— 本文セクション —
風よ!光よ!で子供たちを熱狂させた『快傑ライオン丸』 陰に日本初のライバルキャラも
マグミクス / 2022年4月1日 6時10分
![風よ!光よ!で子供たちを熱狂させた『快傑ライオン丸』 陰に日本初のライバルキャラも](https://media.image.infoseek.co.jp/isnews/photos/magmix/magmix_84732_0-small.jpg)
■当時の子供たちに人気だった「ライオン丸見参!」の構え
本日4月1日は半世紀前の1972年にTV特撮ヒーロー番組『快傑ライオン丸』が放送開始した日です。つまり今年で放映50周年。当時の思い出とともに、振り返ってみましょう。

— 必要な作業 —
1. 快傑ライオン丸の記事によると、『快傑ライオン丸』の放送が始まったのは何年の何月何日ですか。
2. 快傑ライオン丸の記事で「本日4月1日は」から始まる段落を、主な事実を残したまま短くまとめてください。
3. 快傑ライオン丸の記事の続きを、本文が終わったところから書き進めてください。
以下の行は、ここでの作業には使いません。

データセットのエントリ:
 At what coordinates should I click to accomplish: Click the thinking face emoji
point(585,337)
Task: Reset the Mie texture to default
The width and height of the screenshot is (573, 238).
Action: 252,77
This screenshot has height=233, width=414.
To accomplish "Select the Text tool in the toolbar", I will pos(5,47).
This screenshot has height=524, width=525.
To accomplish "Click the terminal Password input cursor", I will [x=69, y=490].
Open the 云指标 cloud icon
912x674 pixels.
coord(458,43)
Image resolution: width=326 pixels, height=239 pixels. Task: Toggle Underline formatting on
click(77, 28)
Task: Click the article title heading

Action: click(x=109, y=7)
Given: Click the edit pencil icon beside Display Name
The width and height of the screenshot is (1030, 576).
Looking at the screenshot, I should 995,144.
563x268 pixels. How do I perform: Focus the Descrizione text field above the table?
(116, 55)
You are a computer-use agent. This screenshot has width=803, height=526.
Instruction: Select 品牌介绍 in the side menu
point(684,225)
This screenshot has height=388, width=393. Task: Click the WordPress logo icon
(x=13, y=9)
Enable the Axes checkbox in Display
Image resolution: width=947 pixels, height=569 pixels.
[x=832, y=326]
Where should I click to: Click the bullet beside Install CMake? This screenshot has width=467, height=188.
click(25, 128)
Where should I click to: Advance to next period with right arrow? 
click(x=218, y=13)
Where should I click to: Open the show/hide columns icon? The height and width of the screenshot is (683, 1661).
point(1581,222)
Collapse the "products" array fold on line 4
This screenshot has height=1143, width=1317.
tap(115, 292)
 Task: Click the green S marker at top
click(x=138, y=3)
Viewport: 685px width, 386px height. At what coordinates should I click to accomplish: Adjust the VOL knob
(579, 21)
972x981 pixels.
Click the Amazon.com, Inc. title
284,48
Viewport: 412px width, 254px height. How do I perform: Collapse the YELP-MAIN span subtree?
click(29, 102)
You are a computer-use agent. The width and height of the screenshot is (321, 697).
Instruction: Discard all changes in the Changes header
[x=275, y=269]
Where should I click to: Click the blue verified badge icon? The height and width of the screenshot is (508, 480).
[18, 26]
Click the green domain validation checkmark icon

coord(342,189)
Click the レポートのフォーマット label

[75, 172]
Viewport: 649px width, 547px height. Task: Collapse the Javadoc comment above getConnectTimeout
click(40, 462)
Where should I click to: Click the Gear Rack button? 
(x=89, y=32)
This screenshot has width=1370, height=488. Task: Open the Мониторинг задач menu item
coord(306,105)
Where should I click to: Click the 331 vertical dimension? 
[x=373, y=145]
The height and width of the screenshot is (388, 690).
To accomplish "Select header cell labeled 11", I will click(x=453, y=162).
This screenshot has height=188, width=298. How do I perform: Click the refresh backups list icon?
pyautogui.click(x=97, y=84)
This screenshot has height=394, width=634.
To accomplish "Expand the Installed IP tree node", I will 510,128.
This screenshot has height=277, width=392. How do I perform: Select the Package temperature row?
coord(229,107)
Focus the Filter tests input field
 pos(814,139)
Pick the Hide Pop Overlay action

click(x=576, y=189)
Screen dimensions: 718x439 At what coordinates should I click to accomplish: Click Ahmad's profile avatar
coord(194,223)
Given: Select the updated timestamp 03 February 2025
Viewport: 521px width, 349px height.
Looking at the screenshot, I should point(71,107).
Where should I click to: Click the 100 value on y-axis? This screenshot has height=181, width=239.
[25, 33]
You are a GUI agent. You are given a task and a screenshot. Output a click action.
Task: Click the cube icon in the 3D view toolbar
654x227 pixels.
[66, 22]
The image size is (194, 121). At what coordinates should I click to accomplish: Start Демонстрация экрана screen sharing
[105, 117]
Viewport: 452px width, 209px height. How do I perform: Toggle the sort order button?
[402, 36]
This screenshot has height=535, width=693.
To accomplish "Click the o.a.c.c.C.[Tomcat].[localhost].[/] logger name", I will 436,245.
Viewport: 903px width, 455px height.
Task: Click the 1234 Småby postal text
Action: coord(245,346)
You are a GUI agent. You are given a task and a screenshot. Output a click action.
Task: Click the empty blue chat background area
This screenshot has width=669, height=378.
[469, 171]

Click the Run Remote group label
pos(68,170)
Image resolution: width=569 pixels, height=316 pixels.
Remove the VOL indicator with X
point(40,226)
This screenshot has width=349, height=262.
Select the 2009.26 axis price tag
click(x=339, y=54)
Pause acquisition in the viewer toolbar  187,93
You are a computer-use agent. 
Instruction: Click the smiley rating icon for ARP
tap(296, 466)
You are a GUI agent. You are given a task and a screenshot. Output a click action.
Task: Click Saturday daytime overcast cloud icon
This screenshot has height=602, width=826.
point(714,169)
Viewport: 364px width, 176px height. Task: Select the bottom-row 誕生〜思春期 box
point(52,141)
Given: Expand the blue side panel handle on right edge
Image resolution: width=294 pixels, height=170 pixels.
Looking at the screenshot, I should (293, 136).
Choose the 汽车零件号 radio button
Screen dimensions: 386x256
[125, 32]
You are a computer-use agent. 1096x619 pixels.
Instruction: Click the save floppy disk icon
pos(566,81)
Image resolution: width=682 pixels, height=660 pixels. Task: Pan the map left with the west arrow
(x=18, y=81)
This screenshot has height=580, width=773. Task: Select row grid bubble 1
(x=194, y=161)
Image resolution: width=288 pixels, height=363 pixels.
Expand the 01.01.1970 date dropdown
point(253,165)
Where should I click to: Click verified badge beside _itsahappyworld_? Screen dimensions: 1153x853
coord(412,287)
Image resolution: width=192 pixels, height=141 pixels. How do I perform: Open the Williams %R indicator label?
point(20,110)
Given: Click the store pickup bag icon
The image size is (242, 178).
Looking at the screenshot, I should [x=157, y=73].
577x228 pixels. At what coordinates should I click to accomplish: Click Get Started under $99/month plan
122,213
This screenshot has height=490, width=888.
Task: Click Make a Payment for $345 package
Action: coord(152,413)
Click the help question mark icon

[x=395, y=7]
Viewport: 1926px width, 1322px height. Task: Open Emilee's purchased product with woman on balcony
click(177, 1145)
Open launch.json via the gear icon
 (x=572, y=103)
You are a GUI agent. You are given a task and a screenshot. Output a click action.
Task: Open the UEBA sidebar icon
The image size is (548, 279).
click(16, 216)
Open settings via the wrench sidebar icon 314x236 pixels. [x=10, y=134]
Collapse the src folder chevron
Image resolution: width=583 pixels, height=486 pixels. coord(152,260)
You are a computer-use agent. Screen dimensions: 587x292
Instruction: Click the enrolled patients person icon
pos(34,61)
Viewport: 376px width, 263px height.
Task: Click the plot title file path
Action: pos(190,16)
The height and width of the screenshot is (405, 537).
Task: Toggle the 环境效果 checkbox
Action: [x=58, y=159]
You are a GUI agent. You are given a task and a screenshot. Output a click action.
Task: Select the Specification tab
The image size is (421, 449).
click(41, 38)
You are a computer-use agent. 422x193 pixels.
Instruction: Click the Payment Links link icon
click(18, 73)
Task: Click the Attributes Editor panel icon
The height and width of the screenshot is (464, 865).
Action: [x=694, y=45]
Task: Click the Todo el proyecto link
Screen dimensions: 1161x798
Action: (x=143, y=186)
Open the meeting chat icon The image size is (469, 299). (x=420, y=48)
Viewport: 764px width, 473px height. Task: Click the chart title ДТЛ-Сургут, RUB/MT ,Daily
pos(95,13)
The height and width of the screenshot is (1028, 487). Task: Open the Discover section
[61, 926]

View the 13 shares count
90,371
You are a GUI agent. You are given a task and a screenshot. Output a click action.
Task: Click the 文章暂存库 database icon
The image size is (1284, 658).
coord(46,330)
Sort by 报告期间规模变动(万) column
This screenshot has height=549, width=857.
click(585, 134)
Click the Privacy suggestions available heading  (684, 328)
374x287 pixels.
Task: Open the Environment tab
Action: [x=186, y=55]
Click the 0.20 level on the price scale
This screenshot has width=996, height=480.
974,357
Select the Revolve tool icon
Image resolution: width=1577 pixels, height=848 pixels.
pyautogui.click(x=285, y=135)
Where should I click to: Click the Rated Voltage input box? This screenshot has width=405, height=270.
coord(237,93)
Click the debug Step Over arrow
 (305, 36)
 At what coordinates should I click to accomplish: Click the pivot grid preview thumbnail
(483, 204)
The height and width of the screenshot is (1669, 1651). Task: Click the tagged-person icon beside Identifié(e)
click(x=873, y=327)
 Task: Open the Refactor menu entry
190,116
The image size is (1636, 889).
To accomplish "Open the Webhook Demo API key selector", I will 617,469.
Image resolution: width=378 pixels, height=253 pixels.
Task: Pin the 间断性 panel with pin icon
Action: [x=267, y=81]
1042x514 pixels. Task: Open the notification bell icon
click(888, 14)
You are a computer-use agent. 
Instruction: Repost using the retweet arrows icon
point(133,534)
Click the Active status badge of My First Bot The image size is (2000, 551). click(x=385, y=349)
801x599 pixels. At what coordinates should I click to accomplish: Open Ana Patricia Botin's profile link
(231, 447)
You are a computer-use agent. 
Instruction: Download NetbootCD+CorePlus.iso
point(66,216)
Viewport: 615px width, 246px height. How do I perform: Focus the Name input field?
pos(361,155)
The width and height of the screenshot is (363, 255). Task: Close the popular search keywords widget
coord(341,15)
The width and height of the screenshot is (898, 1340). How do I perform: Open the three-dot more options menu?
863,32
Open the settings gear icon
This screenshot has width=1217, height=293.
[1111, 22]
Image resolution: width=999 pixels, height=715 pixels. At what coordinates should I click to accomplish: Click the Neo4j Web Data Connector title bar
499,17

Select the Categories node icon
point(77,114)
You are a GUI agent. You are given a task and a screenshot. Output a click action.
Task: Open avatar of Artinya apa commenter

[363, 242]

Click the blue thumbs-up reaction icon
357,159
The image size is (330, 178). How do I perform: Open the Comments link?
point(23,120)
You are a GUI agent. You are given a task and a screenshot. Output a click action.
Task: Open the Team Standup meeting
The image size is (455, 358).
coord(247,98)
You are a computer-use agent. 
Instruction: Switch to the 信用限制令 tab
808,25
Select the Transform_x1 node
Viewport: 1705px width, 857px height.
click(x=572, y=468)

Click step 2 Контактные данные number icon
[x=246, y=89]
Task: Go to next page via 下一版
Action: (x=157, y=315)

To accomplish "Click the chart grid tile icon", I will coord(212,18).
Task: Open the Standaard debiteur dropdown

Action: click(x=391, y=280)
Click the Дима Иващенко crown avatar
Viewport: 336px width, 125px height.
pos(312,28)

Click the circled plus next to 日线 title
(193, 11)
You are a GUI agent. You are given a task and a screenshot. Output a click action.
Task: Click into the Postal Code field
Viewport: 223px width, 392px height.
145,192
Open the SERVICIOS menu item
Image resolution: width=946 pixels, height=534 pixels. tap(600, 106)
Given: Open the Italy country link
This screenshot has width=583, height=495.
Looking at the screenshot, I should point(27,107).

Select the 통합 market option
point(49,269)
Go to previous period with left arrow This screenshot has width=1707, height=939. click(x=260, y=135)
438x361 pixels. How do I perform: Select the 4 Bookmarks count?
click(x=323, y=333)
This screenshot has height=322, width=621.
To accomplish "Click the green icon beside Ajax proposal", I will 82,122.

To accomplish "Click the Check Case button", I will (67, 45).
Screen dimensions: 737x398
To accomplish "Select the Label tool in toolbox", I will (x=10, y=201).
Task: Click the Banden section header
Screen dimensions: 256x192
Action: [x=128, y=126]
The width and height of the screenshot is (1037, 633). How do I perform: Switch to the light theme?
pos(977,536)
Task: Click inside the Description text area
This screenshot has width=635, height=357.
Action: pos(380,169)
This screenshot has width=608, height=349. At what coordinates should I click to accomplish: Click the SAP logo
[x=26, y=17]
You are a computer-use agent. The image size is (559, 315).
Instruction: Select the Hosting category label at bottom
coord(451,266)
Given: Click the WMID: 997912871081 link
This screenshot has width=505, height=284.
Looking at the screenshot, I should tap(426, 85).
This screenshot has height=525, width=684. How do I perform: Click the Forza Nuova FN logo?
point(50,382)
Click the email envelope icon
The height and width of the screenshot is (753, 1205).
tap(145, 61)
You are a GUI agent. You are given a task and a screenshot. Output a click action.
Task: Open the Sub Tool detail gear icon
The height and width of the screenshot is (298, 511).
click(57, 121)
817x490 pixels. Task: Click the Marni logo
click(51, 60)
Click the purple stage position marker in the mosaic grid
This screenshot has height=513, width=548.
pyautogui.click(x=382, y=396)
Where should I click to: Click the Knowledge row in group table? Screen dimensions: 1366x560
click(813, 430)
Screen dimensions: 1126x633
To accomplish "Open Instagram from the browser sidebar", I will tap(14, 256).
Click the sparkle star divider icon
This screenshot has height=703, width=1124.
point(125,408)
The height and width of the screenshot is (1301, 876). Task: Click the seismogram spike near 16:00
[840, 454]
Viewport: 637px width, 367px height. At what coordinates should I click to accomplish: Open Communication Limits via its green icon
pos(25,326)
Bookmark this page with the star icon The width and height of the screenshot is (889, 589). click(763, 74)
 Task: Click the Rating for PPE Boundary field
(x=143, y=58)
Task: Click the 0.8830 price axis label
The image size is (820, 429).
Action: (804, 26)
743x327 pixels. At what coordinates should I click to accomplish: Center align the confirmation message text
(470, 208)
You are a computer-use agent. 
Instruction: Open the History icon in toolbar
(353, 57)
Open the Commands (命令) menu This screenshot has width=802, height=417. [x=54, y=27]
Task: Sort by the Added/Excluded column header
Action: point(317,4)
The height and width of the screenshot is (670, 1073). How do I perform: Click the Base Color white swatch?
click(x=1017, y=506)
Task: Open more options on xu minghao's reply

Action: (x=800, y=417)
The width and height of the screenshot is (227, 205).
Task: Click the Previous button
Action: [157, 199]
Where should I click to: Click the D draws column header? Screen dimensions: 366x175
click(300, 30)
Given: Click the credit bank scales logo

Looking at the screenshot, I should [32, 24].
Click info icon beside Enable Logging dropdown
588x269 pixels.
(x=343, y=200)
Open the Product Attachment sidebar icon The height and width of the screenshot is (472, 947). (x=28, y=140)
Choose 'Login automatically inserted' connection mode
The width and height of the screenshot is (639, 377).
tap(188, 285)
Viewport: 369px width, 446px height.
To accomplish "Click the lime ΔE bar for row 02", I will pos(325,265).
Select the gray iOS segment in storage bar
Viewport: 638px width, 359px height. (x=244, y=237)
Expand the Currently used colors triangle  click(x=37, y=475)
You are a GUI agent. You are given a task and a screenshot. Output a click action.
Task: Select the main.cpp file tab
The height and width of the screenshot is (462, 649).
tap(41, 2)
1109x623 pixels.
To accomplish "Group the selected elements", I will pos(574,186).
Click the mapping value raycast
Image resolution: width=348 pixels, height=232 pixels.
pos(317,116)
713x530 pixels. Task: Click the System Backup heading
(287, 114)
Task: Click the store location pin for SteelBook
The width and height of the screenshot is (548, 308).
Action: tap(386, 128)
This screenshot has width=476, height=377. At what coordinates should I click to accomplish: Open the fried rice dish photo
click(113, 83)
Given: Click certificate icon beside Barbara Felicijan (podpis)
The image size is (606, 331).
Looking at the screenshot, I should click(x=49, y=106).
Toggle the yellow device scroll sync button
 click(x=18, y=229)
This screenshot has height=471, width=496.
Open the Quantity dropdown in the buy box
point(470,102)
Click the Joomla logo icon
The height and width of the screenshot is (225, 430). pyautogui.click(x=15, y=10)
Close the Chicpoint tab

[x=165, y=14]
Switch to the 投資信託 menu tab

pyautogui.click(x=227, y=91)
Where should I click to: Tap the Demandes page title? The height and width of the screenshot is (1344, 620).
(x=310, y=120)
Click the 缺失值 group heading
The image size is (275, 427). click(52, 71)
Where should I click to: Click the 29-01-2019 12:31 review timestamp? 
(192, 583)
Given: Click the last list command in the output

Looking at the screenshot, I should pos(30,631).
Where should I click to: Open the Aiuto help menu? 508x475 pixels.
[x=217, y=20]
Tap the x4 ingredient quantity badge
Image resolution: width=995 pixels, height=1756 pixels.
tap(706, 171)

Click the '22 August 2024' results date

— 項目別の解答 —
1. 1972年4月1日です。

2. 1972年4月1日に放送を開始した特撮ヒーロー番組『快傑ライオン丸』は、今年で放映50周年を迎えたため、当時の思い出とともに振り返る。

3.
本作は前番組『スペクトルマン』の好評を受けて企画されました。巨大ヒーローだった前作とは違い、最初から等身大ヒーローとして企画されていましたが、舞台設定が時代劇となったのは企画途中からだそうです。それには局側からの他作品との差別化をはかりたいという意図がありました。
今の常識から考えると特撮と時代劇は異質の組み合わせに思えますが、もともと時代劇から子供向けドラマの名作はいくつも生まれていますし、特にフジテレビ系列では過去の大ヒット作品として『仮面の忍者 赤影』(1967年)があります。しかし、『快傑ライオン丸』は皮肉なことに同じく意外性を狙って特撮時代劇になった『変身忍者 嵐』(1972年)と、同時期のスタートになりました。
あらすじを説明すると……
物語の舞台は戦国時代。日本征服をしようとたくらむ大魔王ゴースンが活動を始めた。その最初の標的だった果心居士は、孤児だった3人の教え子たちにそれぞれ形見の品を託す。そのひとり獅子丸は師匠からもらった「金砂地の太刀」の力でライオン丸に変身、ゴースンの悪だくみを阻止するために旅を続ける。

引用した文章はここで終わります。